= Data under study =
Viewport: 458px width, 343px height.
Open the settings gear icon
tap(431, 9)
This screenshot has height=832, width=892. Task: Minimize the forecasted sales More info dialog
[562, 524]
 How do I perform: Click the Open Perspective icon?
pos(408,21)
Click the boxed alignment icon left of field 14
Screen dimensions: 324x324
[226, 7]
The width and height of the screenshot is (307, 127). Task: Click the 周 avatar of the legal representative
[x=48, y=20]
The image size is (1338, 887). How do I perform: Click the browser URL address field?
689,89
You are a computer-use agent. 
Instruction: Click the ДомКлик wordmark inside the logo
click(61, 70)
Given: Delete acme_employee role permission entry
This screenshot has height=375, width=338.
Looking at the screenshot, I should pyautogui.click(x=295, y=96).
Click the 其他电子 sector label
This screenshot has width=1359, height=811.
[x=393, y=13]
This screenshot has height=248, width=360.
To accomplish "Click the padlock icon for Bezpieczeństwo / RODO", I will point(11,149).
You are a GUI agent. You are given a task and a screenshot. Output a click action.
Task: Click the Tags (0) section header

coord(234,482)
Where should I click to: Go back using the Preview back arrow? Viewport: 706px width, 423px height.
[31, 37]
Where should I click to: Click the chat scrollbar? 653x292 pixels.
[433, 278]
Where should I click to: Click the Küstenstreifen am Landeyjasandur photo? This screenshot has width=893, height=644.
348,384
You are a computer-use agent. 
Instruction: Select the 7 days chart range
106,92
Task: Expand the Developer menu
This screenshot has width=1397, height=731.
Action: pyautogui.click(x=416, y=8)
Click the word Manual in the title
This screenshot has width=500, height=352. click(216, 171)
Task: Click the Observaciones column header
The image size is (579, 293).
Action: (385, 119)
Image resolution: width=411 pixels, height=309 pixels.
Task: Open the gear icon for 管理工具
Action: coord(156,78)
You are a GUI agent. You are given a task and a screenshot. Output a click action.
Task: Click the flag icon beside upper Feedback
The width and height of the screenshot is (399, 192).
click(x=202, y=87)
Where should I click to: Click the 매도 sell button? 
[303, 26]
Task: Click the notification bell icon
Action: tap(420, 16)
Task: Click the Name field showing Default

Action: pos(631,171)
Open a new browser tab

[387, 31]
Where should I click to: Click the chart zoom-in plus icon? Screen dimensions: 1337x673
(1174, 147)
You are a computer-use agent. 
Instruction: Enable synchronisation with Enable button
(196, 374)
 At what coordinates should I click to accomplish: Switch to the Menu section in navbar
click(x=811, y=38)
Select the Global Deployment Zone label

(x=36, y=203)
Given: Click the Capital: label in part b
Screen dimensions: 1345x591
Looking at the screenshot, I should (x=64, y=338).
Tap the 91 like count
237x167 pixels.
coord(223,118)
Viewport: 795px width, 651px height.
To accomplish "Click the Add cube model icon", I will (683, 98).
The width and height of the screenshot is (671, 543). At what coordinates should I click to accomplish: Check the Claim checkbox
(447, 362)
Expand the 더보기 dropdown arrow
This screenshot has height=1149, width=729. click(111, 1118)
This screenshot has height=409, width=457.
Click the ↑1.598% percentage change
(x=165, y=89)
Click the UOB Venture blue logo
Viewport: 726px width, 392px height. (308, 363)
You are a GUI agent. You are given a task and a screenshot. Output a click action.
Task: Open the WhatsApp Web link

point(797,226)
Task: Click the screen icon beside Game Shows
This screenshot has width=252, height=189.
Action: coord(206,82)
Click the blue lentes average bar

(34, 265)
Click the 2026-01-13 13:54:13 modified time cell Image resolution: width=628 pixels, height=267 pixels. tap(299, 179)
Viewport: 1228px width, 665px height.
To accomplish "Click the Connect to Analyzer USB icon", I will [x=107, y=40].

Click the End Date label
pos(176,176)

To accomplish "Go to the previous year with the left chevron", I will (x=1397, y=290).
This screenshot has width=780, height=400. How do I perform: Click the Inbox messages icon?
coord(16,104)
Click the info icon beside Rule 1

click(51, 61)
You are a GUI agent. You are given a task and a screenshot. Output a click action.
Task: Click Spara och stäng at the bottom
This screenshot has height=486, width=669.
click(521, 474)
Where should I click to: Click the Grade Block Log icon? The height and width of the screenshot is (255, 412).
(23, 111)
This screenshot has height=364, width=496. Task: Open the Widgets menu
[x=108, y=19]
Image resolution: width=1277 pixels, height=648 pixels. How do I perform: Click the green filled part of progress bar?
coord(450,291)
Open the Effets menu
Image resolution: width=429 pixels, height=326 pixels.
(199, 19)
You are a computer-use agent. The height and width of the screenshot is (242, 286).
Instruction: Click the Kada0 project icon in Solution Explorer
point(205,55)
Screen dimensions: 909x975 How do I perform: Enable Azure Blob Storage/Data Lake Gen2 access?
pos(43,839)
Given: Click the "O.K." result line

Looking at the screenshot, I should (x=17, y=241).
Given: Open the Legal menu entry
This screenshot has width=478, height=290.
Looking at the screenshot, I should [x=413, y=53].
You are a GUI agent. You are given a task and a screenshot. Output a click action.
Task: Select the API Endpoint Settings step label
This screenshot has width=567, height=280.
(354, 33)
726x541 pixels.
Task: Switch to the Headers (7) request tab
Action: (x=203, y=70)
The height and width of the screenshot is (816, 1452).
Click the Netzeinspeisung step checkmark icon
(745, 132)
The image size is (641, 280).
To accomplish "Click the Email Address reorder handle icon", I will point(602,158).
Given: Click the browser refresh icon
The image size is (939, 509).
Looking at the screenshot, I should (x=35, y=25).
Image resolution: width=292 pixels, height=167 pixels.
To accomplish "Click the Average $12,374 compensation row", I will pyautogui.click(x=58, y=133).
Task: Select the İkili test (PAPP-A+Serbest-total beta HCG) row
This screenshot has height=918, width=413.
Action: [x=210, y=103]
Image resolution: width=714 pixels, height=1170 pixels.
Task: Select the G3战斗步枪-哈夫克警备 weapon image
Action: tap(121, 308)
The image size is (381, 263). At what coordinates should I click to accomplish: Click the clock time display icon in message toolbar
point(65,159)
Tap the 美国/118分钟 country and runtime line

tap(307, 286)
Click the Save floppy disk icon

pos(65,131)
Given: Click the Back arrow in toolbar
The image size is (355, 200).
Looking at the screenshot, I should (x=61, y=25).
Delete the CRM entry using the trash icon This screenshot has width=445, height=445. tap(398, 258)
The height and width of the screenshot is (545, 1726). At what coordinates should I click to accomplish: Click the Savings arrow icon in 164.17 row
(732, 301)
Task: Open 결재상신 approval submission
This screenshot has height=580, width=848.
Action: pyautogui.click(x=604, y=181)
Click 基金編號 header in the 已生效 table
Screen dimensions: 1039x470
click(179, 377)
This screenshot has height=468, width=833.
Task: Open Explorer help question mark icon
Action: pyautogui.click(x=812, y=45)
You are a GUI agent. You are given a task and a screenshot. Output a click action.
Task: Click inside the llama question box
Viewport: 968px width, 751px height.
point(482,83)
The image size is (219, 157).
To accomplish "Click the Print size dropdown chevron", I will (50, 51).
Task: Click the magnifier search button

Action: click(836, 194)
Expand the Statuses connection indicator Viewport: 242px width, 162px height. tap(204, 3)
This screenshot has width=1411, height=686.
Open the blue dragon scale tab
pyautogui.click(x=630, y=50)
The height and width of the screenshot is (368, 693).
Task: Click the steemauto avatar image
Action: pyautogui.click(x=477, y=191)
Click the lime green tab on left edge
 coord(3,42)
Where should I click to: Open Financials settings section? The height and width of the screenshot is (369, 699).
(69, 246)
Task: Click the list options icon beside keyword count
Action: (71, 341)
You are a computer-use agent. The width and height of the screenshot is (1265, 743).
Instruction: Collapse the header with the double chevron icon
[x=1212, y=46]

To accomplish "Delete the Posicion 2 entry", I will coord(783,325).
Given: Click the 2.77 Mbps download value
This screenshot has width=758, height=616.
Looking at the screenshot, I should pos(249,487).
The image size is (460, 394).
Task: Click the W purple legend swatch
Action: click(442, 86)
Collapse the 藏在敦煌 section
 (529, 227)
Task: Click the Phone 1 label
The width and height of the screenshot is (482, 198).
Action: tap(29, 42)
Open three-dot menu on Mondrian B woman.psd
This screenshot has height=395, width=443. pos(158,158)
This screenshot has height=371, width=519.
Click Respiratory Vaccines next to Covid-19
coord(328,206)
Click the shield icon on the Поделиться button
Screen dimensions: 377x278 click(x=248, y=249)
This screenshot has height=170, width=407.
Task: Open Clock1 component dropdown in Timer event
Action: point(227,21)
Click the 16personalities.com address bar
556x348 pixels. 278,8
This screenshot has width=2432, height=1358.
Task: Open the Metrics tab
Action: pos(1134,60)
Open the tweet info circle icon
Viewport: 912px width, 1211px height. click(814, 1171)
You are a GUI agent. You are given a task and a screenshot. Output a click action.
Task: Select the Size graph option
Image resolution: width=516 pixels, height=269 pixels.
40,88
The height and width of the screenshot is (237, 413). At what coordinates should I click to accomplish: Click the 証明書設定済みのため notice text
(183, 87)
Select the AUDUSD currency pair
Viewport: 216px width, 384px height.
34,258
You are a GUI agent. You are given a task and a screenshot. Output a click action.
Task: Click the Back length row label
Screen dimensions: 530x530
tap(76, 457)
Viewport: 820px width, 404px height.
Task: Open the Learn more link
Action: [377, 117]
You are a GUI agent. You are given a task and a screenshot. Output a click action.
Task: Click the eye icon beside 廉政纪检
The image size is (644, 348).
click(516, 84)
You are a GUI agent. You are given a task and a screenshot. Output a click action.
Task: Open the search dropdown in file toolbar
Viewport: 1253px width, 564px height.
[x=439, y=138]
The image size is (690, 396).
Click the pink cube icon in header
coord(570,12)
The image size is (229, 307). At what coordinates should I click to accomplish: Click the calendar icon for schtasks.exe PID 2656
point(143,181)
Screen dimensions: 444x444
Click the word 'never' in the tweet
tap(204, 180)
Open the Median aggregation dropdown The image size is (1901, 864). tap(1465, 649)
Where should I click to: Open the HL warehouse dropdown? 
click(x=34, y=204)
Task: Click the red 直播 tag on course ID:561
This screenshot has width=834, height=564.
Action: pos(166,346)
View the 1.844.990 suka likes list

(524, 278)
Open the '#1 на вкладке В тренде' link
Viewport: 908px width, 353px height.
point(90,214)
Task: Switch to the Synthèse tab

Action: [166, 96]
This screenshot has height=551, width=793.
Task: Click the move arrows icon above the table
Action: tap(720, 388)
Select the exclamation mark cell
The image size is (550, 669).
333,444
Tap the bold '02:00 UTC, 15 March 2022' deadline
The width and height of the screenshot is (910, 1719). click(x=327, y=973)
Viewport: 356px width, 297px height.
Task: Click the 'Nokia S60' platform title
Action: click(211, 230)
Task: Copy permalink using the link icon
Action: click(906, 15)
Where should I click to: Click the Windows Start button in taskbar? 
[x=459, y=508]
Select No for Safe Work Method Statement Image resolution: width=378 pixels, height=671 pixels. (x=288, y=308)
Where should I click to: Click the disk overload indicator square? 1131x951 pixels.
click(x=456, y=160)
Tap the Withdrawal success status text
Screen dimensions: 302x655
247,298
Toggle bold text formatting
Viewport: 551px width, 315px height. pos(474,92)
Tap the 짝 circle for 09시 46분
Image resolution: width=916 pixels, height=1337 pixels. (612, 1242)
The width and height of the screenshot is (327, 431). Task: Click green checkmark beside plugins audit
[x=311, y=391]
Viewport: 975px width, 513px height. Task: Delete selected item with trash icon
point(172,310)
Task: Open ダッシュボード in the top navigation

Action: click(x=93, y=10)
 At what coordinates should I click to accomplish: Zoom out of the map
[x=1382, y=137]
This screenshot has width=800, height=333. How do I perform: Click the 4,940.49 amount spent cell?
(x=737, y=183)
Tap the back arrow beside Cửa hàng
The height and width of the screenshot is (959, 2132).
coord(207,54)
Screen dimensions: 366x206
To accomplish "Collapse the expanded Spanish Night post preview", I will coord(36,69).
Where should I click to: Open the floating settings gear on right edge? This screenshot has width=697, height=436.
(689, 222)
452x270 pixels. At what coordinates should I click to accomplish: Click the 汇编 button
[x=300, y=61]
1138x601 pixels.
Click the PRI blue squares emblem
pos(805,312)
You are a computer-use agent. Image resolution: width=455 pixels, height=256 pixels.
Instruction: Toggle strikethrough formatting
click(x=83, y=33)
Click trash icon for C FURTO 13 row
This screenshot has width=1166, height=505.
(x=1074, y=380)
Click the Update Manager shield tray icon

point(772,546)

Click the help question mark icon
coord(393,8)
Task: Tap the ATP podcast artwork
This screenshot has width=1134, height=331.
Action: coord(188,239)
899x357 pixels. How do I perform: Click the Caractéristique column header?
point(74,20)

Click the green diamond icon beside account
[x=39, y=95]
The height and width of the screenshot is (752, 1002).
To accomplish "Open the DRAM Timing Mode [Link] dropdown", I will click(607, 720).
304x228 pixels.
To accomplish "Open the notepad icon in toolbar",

= The task =
Extract every line containing the string "entry" from the material.

= Expected answer =
Given: Delete acme_employee role permission entry
Given: Open the Legal menu entry
Delete the CRM entry using the trash icon This screenshot has width=445, height=445. tap(398, 258)
To accomplish "Delete the Posicion 2 entry", I will coord(783,325).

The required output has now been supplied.